Je retiens un mouvement de recul. Il peut me fournir des informations alors ménageons sa susceptibilité. Ce qui me surprend d’avantage c’est la légère excitation que je semble déceler chez mon Masque, Arthur. Essayant d’ignorer cette situation désagréable, je lui fais un rapide résumé de notre passage dans le B-29 et lui fais part de mes interrogations.
- Je me demandais si les Aphrams ne seraient pas intervenus sur ce même événement historique en accélérant la création d’avions à réaction.
Je n’ai rien entendu à ce sujet ; aucun Aphram n’a à ma connaissance été envoyé à cette période. Il pourrait peut-être s’agir de cette autre entité qu’on commence à cerner.
Quelle entité ?
Je ne saurai lui donner un nom. Certains la nomme Ironcess mais est-ce son véritable nom ? Elle intercède de plus en plus souvent dans le passé par des actes visant à déstabiliser notre histoire. Cela serait bien son style de chambouler l’équilibre mondial.
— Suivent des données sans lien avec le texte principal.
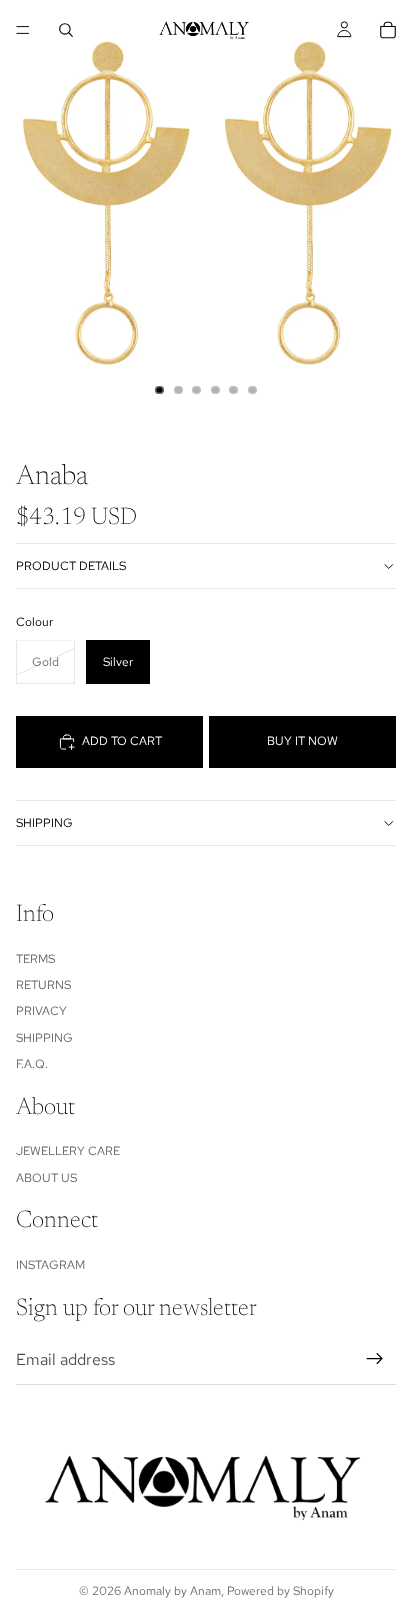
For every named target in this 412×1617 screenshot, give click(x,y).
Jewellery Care (68, 1151)
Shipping (44, 823)
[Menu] (23, 30)
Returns (43, 985)
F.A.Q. (32, 1064)
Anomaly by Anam (172, 1591)
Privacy (41, 1011)
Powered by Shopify (280, 1591)
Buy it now (302, 741)
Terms (35, 959)
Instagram (50, 1265)
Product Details (71, 566)
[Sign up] (375, 1359)
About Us (46, 1178)
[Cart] (388, 30)
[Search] (66, 30)
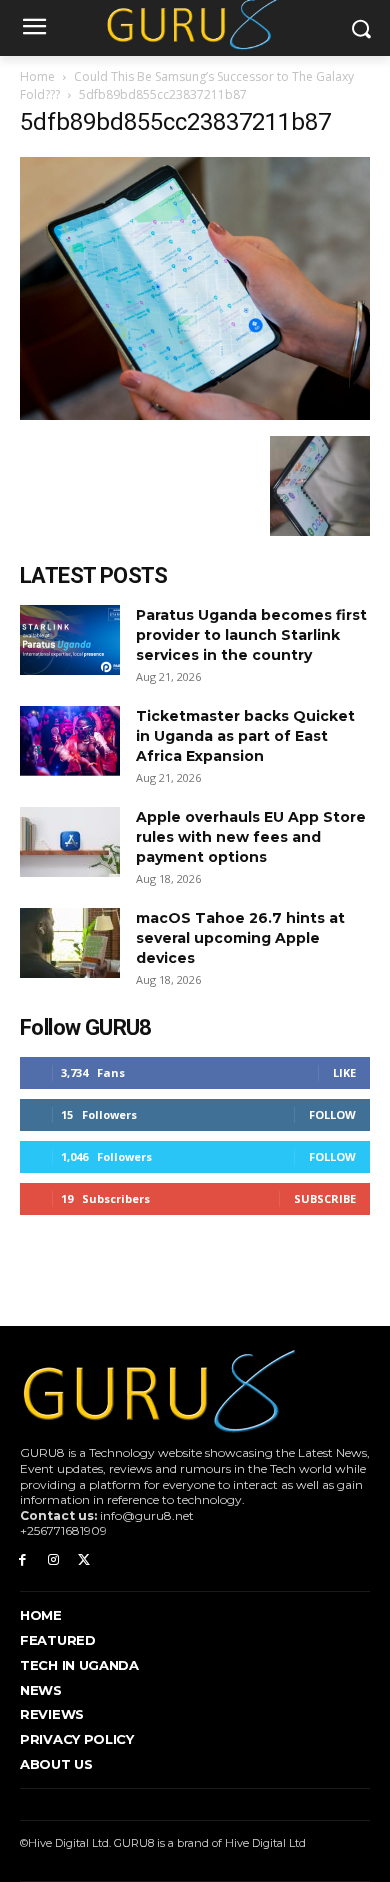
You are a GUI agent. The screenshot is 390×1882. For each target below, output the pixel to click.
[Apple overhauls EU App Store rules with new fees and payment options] (70, 842)
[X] (84, 1560)
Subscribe (325, 1198)
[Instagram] (53, 1560)
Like (344, 1072)
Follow (332, 1114)
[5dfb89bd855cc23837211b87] (195, 415)
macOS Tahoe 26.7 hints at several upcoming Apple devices (240, 938)
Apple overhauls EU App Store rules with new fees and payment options (251, 837)
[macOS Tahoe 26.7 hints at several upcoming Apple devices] (70, 943)
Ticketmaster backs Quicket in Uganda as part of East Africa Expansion (245, 736)
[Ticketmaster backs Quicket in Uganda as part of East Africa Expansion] (70, 741)
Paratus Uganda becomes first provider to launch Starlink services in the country (251, 635)
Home (37, 76)
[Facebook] (22, 1560)
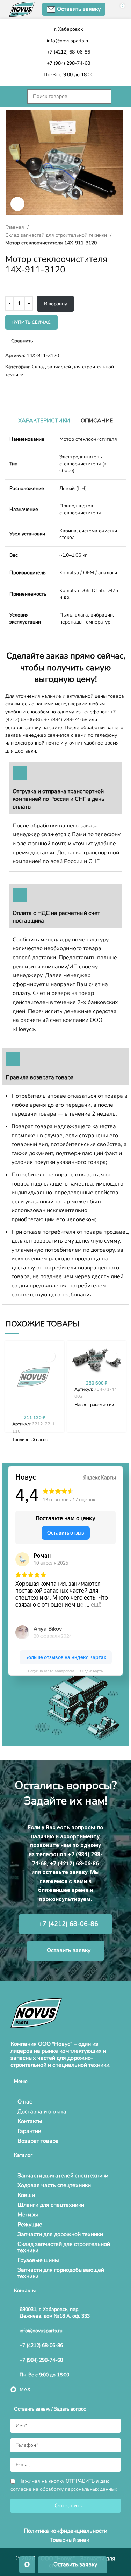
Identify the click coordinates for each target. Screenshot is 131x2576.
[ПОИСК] (118, 96)
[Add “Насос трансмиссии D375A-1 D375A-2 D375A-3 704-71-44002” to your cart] (111, 1356)
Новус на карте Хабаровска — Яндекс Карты (65, 1671)
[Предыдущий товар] (8, 389)
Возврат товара (38, 2141)
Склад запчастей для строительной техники (56, 235)
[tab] (44, 420)
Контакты (29, 2121)
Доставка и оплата (41, 2111)
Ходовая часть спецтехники (54, 2185)
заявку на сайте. (44, 727)
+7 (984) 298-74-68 (65, 719)
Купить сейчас (31, 322)
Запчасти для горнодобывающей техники (60, 2273)
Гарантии (29, 2131)
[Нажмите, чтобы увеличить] (17, 204)
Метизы (27, 2215)
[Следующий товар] (22, 389)
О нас (24, 2102)
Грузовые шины (38, 2260)
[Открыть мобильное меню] (12, 96)
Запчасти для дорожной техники (60, 2234)
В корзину (55, 303)
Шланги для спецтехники (50, 2205)
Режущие (29, 2224)
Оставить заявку (79, 9)
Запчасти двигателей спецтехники (62, 2175)
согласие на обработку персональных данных (63, 2489)
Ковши (26, 2195)
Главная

On l’a donc déjà combattue ?
Certainement ! Dès que l’on découvre ses agissements des personnes du Centre, Aphrams, Chestel, Hipsoés voir des dinosaures, sont
envoyées dans le temps pour essayer de la contrecarrer.
Et sais-tu à qui on peut s’adresser pour signaler ce genre d’anomalie ?
Si tu es au courant, d’autres le sont également. Le mieux est d’attendre. Je vais finir ma partie, on se revoie un peu plus tard si tu veux bien...
Je le regarde s’éloigner calé au fond du fauteuil. Avant même qu’il rejoigne sa table, sa silhouette se délaie dans le bleu du ciel.